Short Explanation: In accordance with the Listing Rules, if Shareholder approval is obtained with respect to a previous issue of securities that did not breach Listing Rule 7.1, that issue is treated as having been made with approval for the purposes of Listing Rule 7.1. This will enable the Company to give the Board flexibility to issue further securities up to the 15% Threshold over the 12 month period following approval of this Resolution. Please refer to the Explanatory Memorandum accompanying this Notice of Meeting for further information.
RESOLUTION 2: Approval to issue up to 70,000,000 New Shares
To consider and if thought fit, pass the following Resolution as an ordinary resolution:
"That, for the purposes of Listing Rule 7.1 and for all other purposes, Shareholders approve the allotment and issue of up to 70,000,000 New Shares on the terms and conditions set out in the Explanatory Memorandum."

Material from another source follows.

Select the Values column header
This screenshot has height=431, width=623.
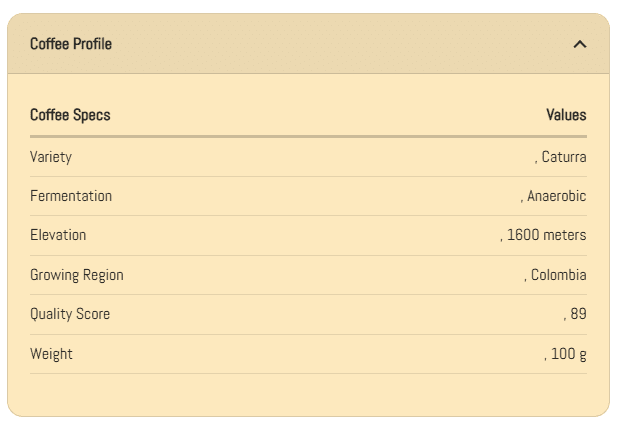[x=566, y=115]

Short Explanation: A proposed equity issue can be pre‐approved by Shareholders in accordance with the Listing Rules and provided the equity is subsequently issued in accordance with that approval and the Listing Rules, the equity will not count towards the Company's 15% Threshold. This allows the Company the flexibility to preserve its 15% Threshold. Please refer to the Explanatory Memorandum accompanying this Notice of Meeting for further details.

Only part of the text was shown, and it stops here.